- [PERINTAH KERJA]: Lanjutkan teks tafsir tentang Masjid Dhirar dan Masjid Quba di bawah ini, mulai dari sesudah kalimat terakhirnya.

A. Tafsir Ibnu Katsir: Fokus pada Identifikasi

Imam Ibnu Katsir menyoroti bahwa ayat ini adalah pembeda jelas antara Masjid Dhirar dan Masjid Quba. Beliau mengutip hadis-hadis yang menegaskan bahwa Masjid Quba adalah masjid yang dimaksud oleh firman Allah, "masjid yang didirikan atas dasar takwa sejak hari pertama." Ibnu Katsir menekankan bahwa niat adalah penentu keabsahan sebuah institusi ibadah.

Menurut Ibnu Katsir, Masjid Dhirar adalah manifestasi nyata dari kemunafikan. Kaum munafikin tidak hanya enggan beribadah bersama kaum mukminin, tetapi mereka juga berusaha menciptakan pusat alternatif yang tujuannya adalah membongkar persatuan umat. Penghancuran Dhirar adalah penghancuran pusat operasi intelijen musuh yang berkedok agama.

Ibnu Katsir juga memperluas makna "orang-orang yang ingin membersihkan diri" kepada kaum Anshar (penduduk asli Madinah), yang dikenal sangat peduli terhadap kebersihan fisik, termasuk praktik istinja' yang belum umum di kalangan Arab Badui saat itu.

B. Tafsir Al-Qurtubi: Implikasi Hukum (Fiqih)

Imam Al-Qurtubi, dalam tafsirnya, sangat fokus pada implikasi hukum dari ayat 108. Beliau menarik kesimpulan penting mengenai syarat-syarat sahnya sebuah masjid dan hukum penghancuran masjid yang menyimpang:

  1. Kewajiban Menghindari Tempat Maksiat: Ayat ini menjadi dalil bahwa haram hukumnya shalat atau beribadah di tempat yang dibangun dengan niat buruk, meskipun secara fisik tempat tersebut terlihat seperti masjid. Niat buruk mendirikan tempat itu sudah merusak seluruh keabsahannya.
  2. Hukum Menghancurkan Institusi Jahat: Al-Qurtubi menyatakan bahwa tindakan Rasulullah ﷺ menghancurkan Dhirar menjadi dasar hukum (dalil) bagi pemerintah Islam untuk menghancurkan setiap bangunan atau institusi, meskipun ia berkedok agama, jika terbukti digunakan untuk menyebar kemaksiatan, perpecahan, atau melawan negara yang sah. Bangunan seperti itu tidak memiliki perlindungan hukum sakral.
  3. Keutamaan Masjid Quba: Ayat ini memberikan keutamaan khusus bagi Masjid Quba, menjadikannya salah satu dari sedikit masjid yang namanya diabadikan melalui deskripsi sifatnya dalam Al-Qur'an.

Al-Qurtubi juga membahas pandangan ulama mengenai apakah larangan shalat di Dhirar bersifat kekal (mutlak) atau hanya berlaku sampai tempat itu dibersihkan. Konsensus umumnya adalah bahwa tempat itu telah kehilangan status keagamaannya secara permanen karena dosa niat para pendirinya, sehingga larangan shalat di sana adalah mutlak.

- [BAGIAN DATA]:
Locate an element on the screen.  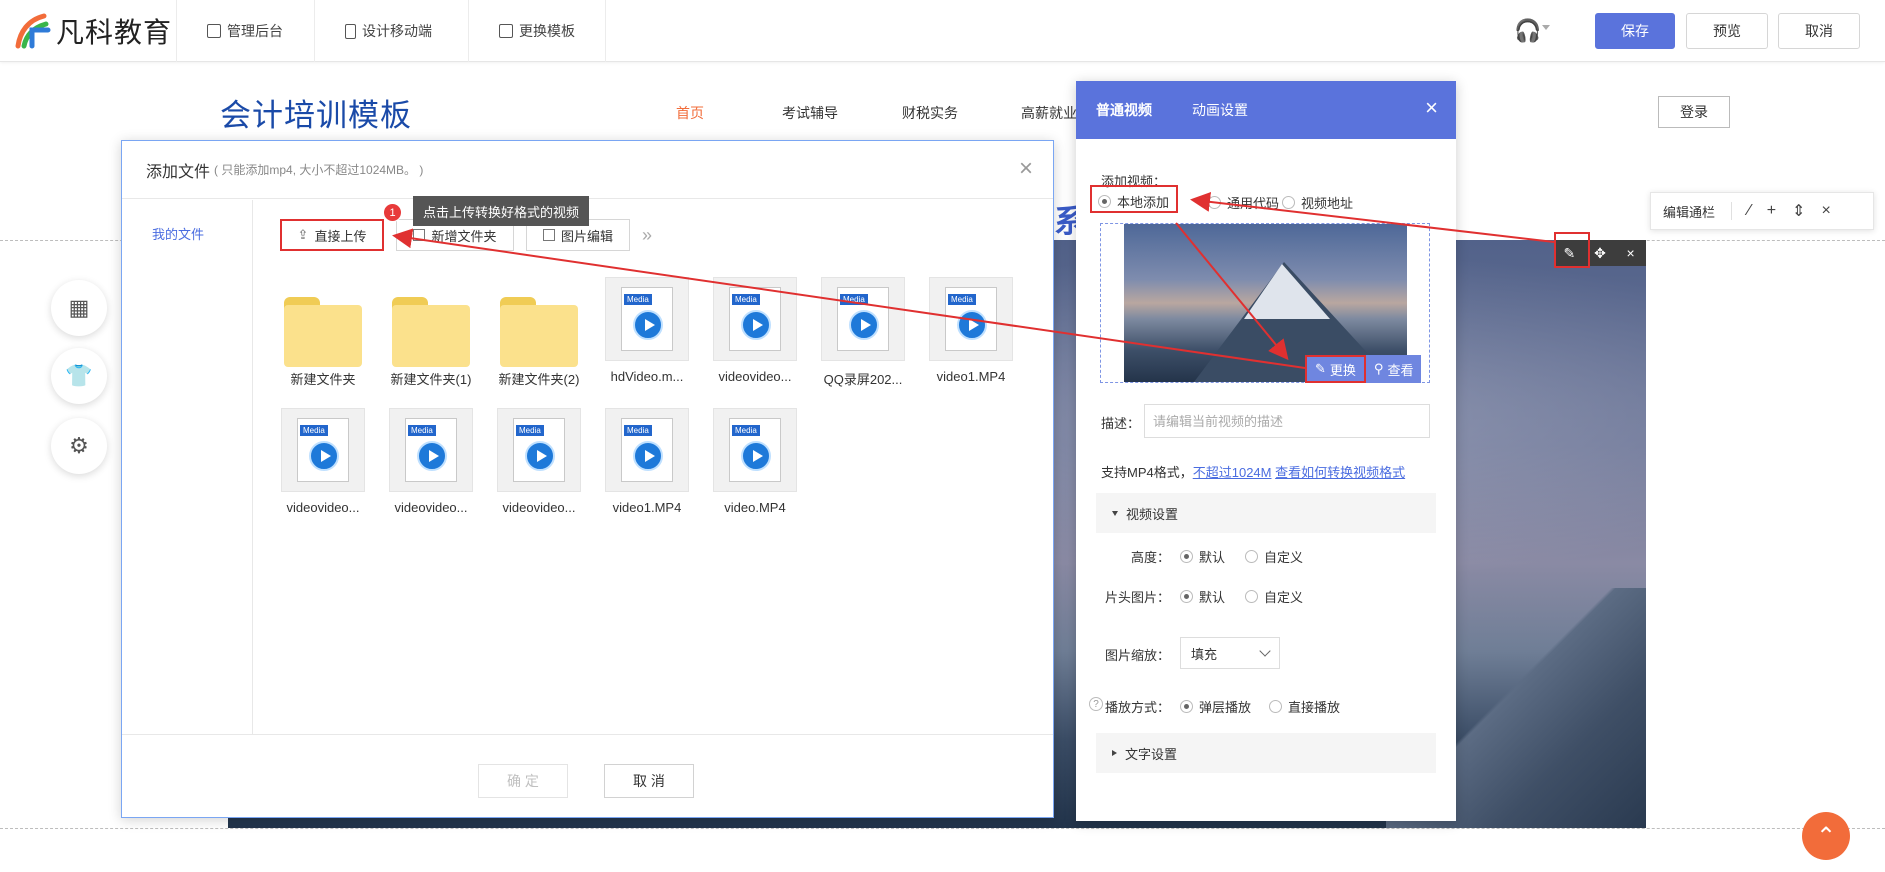
site-nav-home: 首页 is located at coordinates (690, 113).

- [HASIL TUGAS]:
C. Tafsir Al-Maraghi: Dimensi Sosial dan Politik

Syeikh Ahmad Mustafa Al-Maraghi menafsirkan ayat ini dari sudut pandang sosial dan politik kemasyarakatan. Beliau menekankan bahwa Masjid Dhirar adalah upaya untuk menggagalkan proyek persatuan Islam yang sedang dibangun oleh Rasulullah ﷺ. Pembangunannya bukan tentang ketuhanan, melainkan tentang pembentukan 'negara dalam negara' (konspirasi) yang bertujuan merusak dari dalam.

Menurut Al-Maraghi, pelajaran utama adalah bahwa institusi keagamaan harus berfungsi sebagai tiang penyangga moral dan sosial, bukan sebagai sarang kebencian atau perpecahan. Jika institusi keagamaan gagal menjalankan fungsi ini dan malah menjadi sumber fitnah, ia kehilangan legitimasinya di mata Tuhan.

VI. Prinsip-Prinsip Syariat yang Ditarik dari Ayat 108

Surah At-Taubah ayat 108 bukanlah sekadar cerita sejarah, melainkan sumber hukum dan prinsip etika yang mendalam dalam Islam. Prinsip-prinsip ini berlaku universal dalam membangun komunitas dan institusi.

A. Prinsip Niat Sebagai Pondasi (Pentingnya Niat dalam Ibadah dan Amalan)

Prinsip sentral yang ditegaskan ayat ini sejalan dengan hadis masyhur: "Sesungguhnya setiap amal perbuatan itu bergantung pada niatnya." Ayat 108 menerapkan prinsip ini pada skala kolektif dan institusional.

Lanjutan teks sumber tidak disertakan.